Por Marco Feoli
Un alocado e imparable posteo de una dudosa noticia acerca de la generosa disposición del Gobierno español de conceder la nacionalidad a los descendientes de sefardíes desfiló, hace un par de semanas, por las redes sociales. Gente feliz, que no cabía de la contentera, anunciaba urbi et orbi el parentesco con algunos de los judíos hispano-portugueses que, luego de la llegada a Andalucía de los devotísimos reyes católicos, cuando, por cierto, España no era España, sino un montón de reinos desperdigados en la Península Ibérica, se vieron compelidos a abandonar su tierra. Fueron expulsados, como tantas veces y como en tantas partes.
La noticia era suficientemente inverosímil, aunque con un sustrato real, el Gobierno de Mariano Rajoy prepara un proyecto, todavía en pañales, que anticipa farragosos e inacabables trámites para reconocer la ciudadanía a quienes descienden de aquellos expulsados. Tendrán, para empezar, que demostrar su pertenencia a una comunidad judía sefardí ¿Se imaginan a Rajoy regalando pasaportes en un país en el que miles de personas han sido empujadas a irse por una sangrante crisis económica y unos índices de desempleo a tope? Ni “jarto vino”, como dicen los españoles. Imposible.
No importa no estar más o menos situados en cómo está España ahora mismo o no tener la más remota idea de quiénes son los sefardíes. Daba igual. Lo importante fue que circulaba una lista que decía que los Fernández, los Araya, los Alfaro, los Villalobos, los Villaverde, y así hasta contar 5000 apellidos, podíamos irnos a jurar lealtad a Su Majestad don Juan Carlos de Borbón para que nos diera nuestro flamante pasaporte.

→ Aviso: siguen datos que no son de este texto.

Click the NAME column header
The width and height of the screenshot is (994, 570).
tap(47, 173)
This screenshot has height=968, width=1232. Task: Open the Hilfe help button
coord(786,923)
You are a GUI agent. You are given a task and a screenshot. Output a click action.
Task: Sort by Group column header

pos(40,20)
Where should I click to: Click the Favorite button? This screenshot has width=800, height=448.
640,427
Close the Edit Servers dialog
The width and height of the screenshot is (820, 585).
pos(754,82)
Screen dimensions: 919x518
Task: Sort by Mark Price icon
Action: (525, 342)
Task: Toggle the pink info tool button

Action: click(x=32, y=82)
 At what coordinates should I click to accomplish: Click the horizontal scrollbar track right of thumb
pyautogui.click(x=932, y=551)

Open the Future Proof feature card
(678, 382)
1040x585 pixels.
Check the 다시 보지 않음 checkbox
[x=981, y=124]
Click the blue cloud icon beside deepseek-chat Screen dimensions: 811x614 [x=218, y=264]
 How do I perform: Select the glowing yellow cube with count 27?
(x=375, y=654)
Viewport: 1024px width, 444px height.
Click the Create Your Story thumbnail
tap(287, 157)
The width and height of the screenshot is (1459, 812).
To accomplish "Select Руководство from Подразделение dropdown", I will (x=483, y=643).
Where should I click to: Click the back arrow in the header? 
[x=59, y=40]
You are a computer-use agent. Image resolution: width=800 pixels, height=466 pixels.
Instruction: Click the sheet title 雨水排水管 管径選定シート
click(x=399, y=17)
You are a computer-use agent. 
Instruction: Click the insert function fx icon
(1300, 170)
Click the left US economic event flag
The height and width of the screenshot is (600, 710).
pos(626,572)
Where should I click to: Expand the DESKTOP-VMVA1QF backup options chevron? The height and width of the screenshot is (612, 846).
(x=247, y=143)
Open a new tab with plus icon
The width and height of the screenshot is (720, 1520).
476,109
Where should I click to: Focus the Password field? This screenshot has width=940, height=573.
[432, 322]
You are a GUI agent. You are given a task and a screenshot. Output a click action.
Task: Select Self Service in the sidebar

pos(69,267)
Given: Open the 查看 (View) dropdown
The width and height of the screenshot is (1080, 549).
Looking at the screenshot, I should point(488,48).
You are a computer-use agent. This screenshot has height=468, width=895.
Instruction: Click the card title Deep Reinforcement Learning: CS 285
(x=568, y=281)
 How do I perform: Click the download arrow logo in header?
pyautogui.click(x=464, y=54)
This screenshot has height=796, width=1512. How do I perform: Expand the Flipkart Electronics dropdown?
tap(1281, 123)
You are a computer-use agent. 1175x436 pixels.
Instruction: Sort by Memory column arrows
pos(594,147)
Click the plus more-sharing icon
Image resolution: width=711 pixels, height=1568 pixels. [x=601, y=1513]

La posibilidad era absurda, sin embargo, más allá de eso, de la candidez o de la estupidez, llámenla como quieran, hay algo muy revelador en todo ello. Me sorprendió, especialmente, ver tanto muro copado de “información de calidad” sobre nuestras genealogías porque si algo despreciamos los ticos es al que se atreva a cuestionar lo que hay aquí adentro. ¿Para qué querer irse a otro lado si aquí somos lo más de lo más?
Recuerden, como ejemplo, el polvorín de ataques e insultos descargados contra aquella muchacha que escribió que se largaba de Costa Rica porque no le gustaba. Es muy contradictorio que en un país tan receloso con el que lo critica, porque como se le dijo a Sofía, en su día, exigimos un amor casi ilimitado por estos 51100 km2 y pobre de aquel que exprese en voz alta sus frustraciones con lo que tenemos, tenga tantos sacrificados dispuestos a buscar otra cédula de identidad.
No me parece mal tener doble nacionalidad, yo la tengo, no sirve para mucho, pero no tiene nada de malo. Sólo no tener que cargar un folder atiborrado de certificaciones de salario, órdenes patronales y reservas de hotel, cada vez que alguien viaja a Europa, para garantizarle a la policía migratoria que no se va con la intención de montarse un puesto de tamales y empanadas en mitad de la Puerta del Sol, es un alivio.
Lo que me resulta cuestionable es la sensación de hipocresía colectiva que a al menos a mí me generó esta historia, la contradicción con nuestros discursos chauvinistas. Este es un país para sentirse orgulloso; pero también para zarandearlo y muchas veces para sentirse avergonzado. También se vale despotricar o, incluso, querer estar en otro lado, sin que eso suponga, como mecanismo de validación social, la exigencia de ser Juanas de Arco, dispuestos a convertirnos en la tierra prometida, o la imposición de la condena más despiadada. Cuando se basuree a alguien por hablar mal de Costa Rica que no se nos olvide que hay otros soñando nuevas nacionalidades, europeas para más señas.
Por cierto, suerte a los descendientes de los judíos expulsados de la Península Ibérica, se saldará, de concretarse, una deuda histórica, una injusticia cometida, como tantas otras, en nombre de la cruz.